10. Lawan baru

9 0 0
                                    

Saat ini matahari telah menyembunyikan sinarnya digantikan dengan terangnya bulan dan bintang di langit, Aine memutuskan untuk mandi.

Dingin air yang terjun dari shower kamar mandi membuat kepalanya yang tadi mumet karna berfikir akan sikap dinginnya Aga padanya di tambah lagi aura panas antara Galang dan sepupu nya Abay, di gantikan dengan ketenangan yang begitu nyaman.

Selama 45 menit lamanya ia mandi, kini Aine telah siap dengan pakaian nya yang cukup berantakan hari ini.

Gadis itu memandang liptint, pensil alis, mascara, dan segala peralatan makeupnya dengan tatapan penuh ingin memakainya. Tapi yang tangannya ambil hanyalah bedak tabur saja. Dirinya selalu ingat ucapan orang-orang yang mengatakan jika laki-laki lebih suka cewek natural.

"Ya udahlah, toh mau di gimanapun muka gue tetep cantik," ucap nya penuh percaya diri seperti biasa.

Dia harus tetap tampil natural dan seperti terlihat apa adanya agar ia bisa bebas menjudge para gadis di sekolah yang memakai makeup, padahal aslinya iri sekali.

Sesampainya di meja makan, Aine langsung menyalim tangan Bunda dan Ayahnya tanpa sarapan lebih dulu.

Aine tau dari sudut matanya jika Abay saat ini sedang melihatnya dengan sorot mata rasa bersalah. Biarlah! Biarkan lelaki jelek itu tau kalau hatinya itu bukan terbuat dari baja.

"Lho gak sarapan sayang?"

"Enggak Bun. Aine berangkat ya," pamitnya buru-buru. Susu cokelat yang nampak menggiurkan itu pun tak ia sentuh.

"Aine..." panggil sang Ayah menahan pergelangan tangan Aine.

"Kenapa Yah?" tanya Aine bingung.

"Kamu tidak berulah kan di sekolah?" Sang Ayah bertanya penuh arti.

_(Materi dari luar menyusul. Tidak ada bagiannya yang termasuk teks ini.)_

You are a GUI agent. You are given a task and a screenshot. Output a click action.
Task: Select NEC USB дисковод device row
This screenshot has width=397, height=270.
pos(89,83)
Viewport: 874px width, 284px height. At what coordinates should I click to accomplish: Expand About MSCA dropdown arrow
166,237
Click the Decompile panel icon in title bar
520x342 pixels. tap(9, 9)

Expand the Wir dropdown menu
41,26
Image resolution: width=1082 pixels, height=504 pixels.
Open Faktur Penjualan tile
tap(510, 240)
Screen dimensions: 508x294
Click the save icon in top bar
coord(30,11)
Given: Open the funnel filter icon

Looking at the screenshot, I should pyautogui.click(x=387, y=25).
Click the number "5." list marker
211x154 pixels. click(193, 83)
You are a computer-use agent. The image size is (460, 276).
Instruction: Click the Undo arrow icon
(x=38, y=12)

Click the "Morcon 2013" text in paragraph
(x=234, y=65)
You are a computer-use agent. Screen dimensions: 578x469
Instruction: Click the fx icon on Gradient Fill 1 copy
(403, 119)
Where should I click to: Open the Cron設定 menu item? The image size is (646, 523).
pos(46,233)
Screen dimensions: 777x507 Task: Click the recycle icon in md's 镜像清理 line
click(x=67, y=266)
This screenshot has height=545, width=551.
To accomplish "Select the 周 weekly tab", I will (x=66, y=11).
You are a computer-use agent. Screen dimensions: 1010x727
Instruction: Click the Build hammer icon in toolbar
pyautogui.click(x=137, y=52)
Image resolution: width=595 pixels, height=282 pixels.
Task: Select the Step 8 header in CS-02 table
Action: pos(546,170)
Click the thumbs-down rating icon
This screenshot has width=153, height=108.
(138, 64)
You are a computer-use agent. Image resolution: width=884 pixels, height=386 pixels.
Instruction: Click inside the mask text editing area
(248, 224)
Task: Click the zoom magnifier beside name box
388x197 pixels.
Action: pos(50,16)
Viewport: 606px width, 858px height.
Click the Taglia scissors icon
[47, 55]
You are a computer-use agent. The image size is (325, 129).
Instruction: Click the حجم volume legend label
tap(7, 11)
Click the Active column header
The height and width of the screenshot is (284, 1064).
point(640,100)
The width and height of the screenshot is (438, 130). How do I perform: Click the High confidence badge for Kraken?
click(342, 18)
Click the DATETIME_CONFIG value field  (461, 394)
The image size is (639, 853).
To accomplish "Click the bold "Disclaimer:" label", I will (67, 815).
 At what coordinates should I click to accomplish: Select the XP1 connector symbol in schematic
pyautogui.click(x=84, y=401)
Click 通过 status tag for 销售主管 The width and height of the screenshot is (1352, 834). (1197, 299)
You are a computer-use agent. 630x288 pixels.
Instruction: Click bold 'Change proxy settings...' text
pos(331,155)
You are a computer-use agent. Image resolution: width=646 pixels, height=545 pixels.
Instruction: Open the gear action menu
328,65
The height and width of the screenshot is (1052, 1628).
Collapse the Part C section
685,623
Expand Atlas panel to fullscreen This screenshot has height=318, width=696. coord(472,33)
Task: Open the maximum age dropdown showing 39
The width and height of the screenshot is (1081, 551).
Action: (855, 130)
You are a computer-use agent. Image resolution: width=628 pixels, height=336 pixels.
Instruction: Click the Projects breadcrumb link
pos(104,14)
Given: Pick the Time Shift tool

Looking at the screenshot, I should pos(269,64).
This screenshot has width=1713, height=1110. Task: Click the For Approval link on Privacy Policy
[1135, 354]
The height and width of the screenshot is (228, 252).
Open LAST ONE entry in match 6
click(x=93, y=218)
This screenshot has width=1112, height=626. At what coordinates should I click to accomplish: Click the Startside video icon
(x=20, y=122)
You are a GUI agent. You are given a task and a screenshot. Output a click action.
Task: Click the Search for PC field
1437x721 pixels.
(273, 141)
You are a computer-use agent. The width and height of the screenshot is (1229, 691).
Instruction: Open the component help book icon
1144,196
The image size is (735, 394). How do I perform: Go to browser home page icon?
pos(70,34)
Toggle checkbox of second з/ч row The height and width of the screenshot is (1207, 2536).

Di depannya, Aine mengangguk gugup.

"Kamu masih ingat kan kalimat apa yang selalu Ayah tanamkan di dalam diri kamu?"

Aine sontak mengangguk mantap, "Ingat. Tetap jadi diri sendiri 'kan Yah?" ia melebarkan senyumnya.

Senyuman palsu.

"Pinter."

Ayah Aine mengecup puncak kepala putri nya itu, lalu kembali fokus membaca berita di koran.

Sebelum pergi, Aine sempat menoleh sekilas pada Abay yang seperti ingin bicara padanya.

"Bye," ucap Aine tanpa suara, tak lupa menyunggingkan senyum sinis nya.

Aine mengepalkan kedua tangannya melihat laki-laki yang ia sukai berangkat sekolah bersama gadis yang ia benci. Gadis yang sudah merebut perhatian dan membuat Aga membencinya. Matanya mengawasi kedua sejoli itu dari kejauhan.

Dia baru saja sampai beberapa menit di sekolah, dan sudah di hadapkan dengan pandangan yang membuat matanya sakit.

Aine tersenyum miring ketika gadis jelek itu melangkah sendiri menaiki tangga menuju kelasnya.

Dengan langkah cepat, Aine mengikuti Elea dan langsung menariknya hingga ia berbalik menghadapnya.

Elea sontak terkejut dengan pergerakan yang tiba-tiba itu, namun lebih tak percaya lagi melihat siapa yang di lihatnya sekarang. Ia memundurkan langkahnya kebelakang karna wajah Aine yang sangat mengerikan saat ini.

"K-kak," lirihnya dengan tergagu.

Elea menunduk dengan pundak yang bergetar takut. Dia bahkan tak berani untuk sekedar menatap mata Aine.

"Ssst diem," tekan Aine pelan.

"Jangan takut gitu dong. Biasa aja. Gue gak akan buat macem-macem sama lo. Cuma satu macem doang. Boleh ya?" tanyanya pura-pura memelas.